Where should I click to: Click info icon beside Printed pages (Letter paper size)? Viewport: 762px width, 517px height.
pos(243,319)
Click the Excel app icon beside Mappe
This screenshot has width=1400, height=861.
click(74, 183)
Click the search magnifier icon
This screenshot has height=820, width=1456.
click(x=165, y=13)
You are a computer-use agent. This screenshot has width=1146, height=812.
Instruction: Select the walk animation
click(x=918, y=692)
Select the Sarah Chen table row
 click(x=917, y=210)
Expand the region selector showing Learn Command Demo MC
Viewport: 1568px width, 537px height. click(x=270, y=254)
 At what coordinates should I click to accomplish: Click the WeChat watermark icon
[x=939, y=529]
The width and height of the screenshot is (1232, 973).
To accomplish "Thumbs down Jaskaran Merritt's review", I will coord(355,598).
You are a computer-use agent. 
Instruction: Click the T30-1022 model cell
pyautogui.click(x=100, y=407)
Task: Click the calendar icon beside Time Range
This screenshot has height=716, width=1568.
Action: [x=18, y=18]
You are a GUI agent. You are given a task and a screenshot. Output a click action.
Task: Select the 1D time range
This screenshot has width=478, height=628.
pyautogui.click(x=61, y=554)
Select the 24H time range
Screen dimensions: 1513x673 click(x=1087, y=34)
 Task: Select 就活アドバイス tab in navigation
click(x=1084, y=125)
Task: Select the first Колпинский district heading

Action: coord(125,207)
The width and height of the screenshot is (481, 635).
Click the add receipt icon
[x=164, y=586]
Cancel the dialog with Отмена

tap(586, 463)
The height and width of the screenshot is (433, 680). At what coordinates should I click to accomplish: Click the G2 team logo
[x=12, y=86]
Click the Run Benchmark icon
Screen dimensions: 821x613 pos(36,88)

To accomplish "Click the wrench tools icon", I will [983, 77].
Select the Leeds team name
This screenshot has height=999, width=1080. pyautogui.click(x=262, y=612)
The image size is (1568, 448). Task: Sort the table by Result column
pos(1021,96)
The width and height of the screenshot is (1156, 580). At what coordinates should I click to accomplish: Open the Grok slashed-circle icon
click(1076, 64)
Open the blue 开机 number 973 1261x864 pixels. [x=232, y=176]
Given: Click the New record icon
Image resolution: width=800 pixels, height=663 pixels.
────
#### [Task statement]
Copy out the stretch of lines from the one containing "Open the blue" through the last line, requests included, shifting every coordinate in the answers up by 98.

#### [The answer]
Open the blue 开机 number 973 1261x864 pixels. [x=330, y=274]
Given: Click the New record icon
Image resolution: width=800 pixels, height=663 pixels.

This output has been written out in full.